He felt that he had time, too. There was no hurry in life, and he quite smiled to himself, as he said—
"How often I have longed for a rummage among my dear departed friend Mrs. Lovett's goods and chattels, and now how many happily and singly circumstances have changed about to enable me to gratify my inclination. Ha!"
Todd, in the security of his bad heart, uttered one of his old laughs—but then for the whole of that day he had been unusually happy. His good terms with
himself shone out even of his eyes, horrible eyes.
"Yes," he said, "yes, she is dead—dead—dead. Ha! ha ! Mrs. Lovett—clever, fascinating creature—how muddy you lie to-night. Ha!"
It was not prudent, however, to waste time, although he had plenty of it—it
never is; so up rose Todd, and proceeded to the parlour. How fast-locked the
door was!
"Now really," he said, "it is a thousand pities that poor dear Mrs. L. has gone down to the bottom of the Thames with her keys in her pocket. It would have made no manner of difference in the world to her to have let me have them. It would have saved me some little trouble, and the doors some little damage."
With a malicious grin, as though he delighted in the mischief tie had made, he dashed himself bodily against the parlour door, and burst it open with a crash.
"That will do," he said. "To be sure, the party who, when my absence gets noised about, comes to take possession of this house, would rather that the doors were whole; but what of that? Ha! I have mortgaged it twice over for its full value, and they may fight about it if they like. Ha! ha! How they will litigate, and I shall read the pleasant account of it in the papers."
By this time Todd was in Mrs. Lovett's parlour, and folding his arms across his breast, he gazed about him with a feeling of marked satisfaction, as he said—
"For five years she has been making, of course, a private purse for herself, the dear creature, as well as looking to the share of the money in the bank; and
for the last few weeks, since our agreement together has not been quite so perfect, she has kept all her takings herself; so reasoning upon that, she must, bless her provident spirit, have a tolerable sum laid by somewhere, which I, as her executor, will most assuredly pounce upon."

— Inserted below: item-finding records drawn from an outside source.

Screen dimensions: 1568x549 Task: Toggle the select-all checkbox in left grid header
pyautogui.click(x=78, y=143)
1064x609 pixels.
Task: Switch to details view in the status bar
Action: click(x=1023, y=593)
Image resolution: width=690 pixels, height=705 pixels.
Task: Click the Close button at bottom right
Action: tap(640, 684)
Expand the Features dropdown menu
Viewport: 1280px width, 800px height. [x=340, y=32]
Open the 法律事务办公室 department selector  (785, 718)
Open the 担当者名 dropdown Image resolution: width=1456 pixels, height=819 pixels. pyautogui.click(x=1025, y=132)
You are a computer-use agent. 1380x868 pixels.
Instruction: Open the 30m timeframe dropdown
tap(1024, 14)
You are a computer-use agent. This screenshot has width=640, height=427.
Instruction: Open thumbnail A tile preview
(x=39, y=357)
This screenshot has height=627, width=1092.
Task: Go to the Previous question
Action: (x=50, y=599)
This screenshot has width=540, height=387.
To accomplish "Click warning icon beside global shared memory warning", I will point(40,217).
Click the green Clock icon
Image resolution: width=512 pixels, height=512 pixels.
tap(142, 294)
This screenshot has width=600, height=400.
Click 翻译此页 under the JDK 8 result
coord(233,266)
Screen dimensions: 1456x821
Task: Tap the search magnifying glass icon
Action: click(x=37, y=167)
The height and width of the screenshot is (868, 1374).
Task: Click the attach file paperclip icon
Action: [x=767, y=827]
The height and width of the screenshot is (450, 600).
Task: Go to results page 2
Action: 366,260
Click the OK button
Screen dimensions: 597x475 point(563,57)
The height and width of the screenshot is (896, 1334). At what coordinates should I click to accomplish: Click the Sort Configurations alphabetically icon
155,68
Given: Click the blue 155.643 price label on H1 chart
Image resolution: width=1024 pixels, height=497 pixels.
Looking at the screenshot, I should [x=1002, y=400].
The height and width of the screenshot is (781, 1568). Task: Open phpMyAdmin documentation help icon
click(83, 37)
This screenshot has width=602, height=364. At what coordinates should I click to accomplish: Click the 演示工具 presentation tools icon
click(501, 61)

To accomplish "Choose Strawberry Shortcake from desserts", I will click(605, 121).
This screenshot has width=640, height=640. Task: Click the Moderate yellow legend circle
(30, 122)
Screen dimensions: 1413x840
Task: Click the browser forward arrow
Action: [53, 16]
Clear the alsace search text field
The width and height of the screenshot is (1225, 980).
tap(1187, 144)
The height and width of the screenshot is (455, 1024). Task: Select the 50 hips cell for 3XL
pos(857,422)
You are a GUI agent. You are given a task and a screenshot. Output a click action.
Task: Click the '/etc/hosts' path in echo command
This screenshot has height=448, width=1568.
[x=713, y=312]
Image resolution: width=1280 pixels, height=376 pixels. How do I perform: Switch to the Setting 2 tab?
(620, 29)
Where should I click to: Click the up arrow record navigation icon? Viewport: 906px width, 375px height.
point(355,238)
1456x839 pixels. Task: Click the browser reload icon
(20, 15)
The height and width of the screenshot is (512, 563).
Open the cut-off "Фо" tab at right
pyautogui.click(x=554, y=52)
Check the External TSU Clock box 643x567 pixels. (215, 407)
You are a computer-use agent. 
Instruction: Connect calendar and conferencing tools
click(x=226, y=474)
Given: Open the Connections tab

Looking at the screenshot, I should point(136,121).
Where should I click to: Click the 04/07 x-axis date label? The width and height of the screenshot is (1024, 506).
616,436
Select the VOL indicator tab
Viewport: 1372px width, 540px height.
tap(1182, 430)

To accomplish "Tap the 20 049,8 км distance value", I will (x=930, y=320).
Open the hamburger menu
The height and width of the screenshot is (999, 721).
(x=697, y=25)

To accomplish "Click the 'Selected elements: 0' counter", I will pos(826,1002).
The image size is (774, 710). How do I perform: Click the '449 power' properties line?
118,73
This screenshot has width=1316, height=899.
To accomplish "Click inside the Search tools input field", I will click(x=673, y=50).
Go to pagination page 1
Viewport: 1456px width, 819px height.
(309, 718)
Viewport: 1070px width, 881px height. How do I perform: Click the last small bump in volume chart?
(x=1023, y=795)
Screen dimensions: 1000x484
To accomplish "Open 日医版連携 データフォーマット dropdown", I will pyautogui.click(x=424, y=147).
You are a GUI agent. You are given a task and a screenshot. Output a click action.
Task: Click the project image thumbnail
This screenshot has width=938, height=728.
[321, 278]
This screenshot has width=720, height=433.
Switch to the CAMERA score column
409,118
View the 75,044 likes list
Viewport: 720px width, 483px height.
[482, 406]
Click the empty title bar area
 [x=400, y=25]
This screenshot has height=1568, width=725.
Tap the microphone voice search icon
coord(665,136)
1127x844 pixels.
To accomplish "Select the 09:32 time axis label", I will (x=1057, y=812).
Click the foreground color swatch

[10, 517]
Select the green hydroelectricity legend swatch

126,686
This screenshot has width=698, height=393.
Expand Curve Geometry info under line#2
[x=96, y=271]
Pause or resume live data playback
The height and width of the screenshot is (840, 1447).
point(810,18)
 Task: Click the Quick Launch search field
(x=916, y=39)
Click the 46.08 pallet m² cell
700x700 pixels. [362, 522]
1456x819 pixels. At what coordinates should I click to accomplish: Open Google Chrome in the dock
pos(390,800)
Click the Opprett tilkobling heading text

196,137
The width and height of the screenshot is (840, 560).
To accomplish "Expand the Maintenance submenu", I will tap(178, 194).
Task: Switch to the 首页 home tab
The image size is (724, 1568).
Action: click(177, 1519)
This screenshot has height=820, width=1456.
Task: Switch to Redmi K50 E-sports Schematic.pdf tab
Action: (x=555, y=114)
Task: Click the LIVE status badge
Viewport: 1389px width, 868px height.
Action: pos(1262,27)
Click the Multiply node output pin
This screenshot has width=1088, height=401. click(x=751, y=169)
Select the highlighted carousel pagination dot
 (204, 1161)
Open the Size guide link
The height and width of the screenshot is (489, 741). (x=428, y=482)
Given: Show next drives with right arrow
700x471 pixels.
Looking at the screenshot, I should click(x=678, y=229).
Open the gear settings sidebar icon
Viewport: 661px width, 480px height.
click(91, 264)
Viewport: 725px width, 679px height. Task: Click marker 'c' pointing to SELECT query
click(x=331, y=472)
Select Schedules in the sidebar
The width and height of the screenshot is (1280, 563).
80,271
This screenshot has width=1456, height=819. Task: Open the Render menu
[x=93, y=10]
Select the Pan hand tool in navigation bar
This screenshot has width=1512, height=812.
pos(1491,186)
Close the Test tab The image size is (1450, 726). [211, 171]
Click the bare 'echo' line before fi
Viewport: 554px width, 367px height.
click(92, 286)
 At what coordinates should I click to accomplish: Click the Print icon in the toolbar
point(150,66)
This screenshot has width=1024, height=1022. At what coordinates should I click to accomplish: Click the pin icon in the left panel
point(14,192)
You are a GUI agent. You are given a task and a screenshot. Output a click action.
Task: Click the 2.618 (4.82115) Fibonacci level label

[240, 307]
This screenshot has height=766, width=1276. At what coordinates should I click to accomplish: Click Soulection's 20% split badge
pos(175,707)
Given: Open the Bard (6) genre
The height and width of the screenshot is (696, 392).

At this moment some one clamoured for admission at the shop-door, rapping at it with a penny-piece in a manner that sounded very persevering.
"Curses on you," muttered Todd, "who are you?"
"A twopenny—a twopenny—a twopenny!" cried a boy, who was at the
door, in a sing-song sort of voice—"I want a twopenny—a twopenny!"
Rap, rap, rap! went one of the penny-pieces against the upper half of the shop-door, which was of glass. Rap, rap, rap! Todd felt quite convinced that that boy would not go without some sort of answer being given to his demand, so he slunk round the shop, crouching down, until he came close to the door, and then assuming one of his most hideous faces, he suddenly rose up, and from within half an inch of the boy's face upon the other side of the glass, he confronted him.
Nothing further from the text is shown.